What can I do about this? I send ZFS snapshots to 2 single large (18TB) hardrives for cold backups, so I have the capacity to do a migration to a new pool layout. But which layout? The same article I referenced above says to not use RAIDZ2 or RAIDZ3 with any less than 6 drives…I don’t want to buy 3 more drives. Do I buy an additional 8TB drive (for a total of 4 x 8TB) and stripe across two sets of mirrors? Does that make any sense?

Thank you!

  • spencer
    link
    fedilink
    English
    arrow-up
    20
    ·
    3 months ago

    Honestly, if you’re doing regular backups and your ZFS system isn’t being used for business you’re probably fine. Yes, you are at increased risk of a second disk failure during resilver but even if that happens you’re just forced to use your backups, not complete destruction of the data.
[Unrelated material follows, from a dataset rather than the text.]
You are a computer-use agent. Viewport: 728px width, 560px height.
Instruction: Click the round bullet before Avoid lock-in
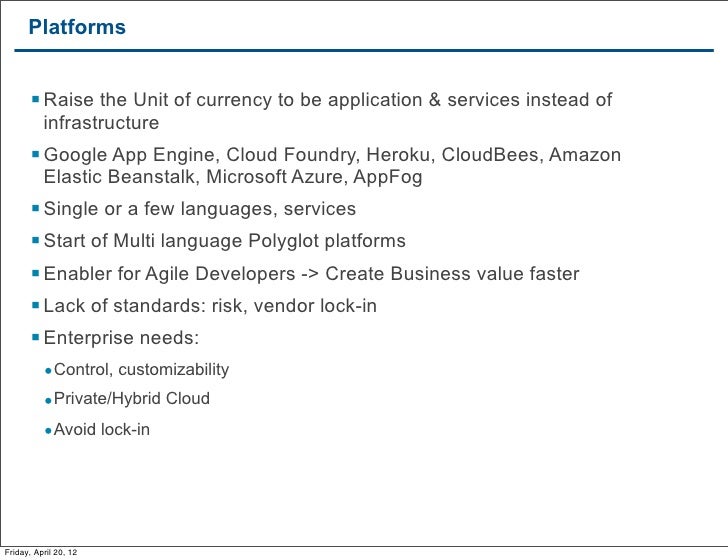click(x=47, y=430)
    You can also mitigate the risk of disk failure during resilver somewhat by ensuring that your disks are of different ages. The increased risk comes somewhat from the fact that if you have all the same brand of disks that are all the same age and/or from the same batch/factory they’re likely to die from age around the same time, so when one disk fails others might be soon to follow, especially during the relatively intense process of resilvering.

    Otherwise, with the number of disks you have you’re likely better off just going with mirrors rather than RAIDZ at all. You’ll see increased performance, especially on write, and you’re not losing any space with a 3-way mirror versus a 3-disk RAIDZ2 array anyway.

    The ZFS pool design guidelines are very conservative, which is a good thing because data loss can be catastrophic, but those guidelines were developed with pools that are much larger than yours and for data in mind that is fundamentally irreplaceable, such as user generated data for a business versus a personal media server.

    Also, in general backups are more important than redundancy, so it’s good you’re doing that already. RAID is about maintaining uptime, data security is all about backups. Personally, I’d focus first on a solid 3-2-1 backup plan rather than worrying too much about trying to mitigate your current array suffering catastrophic failure.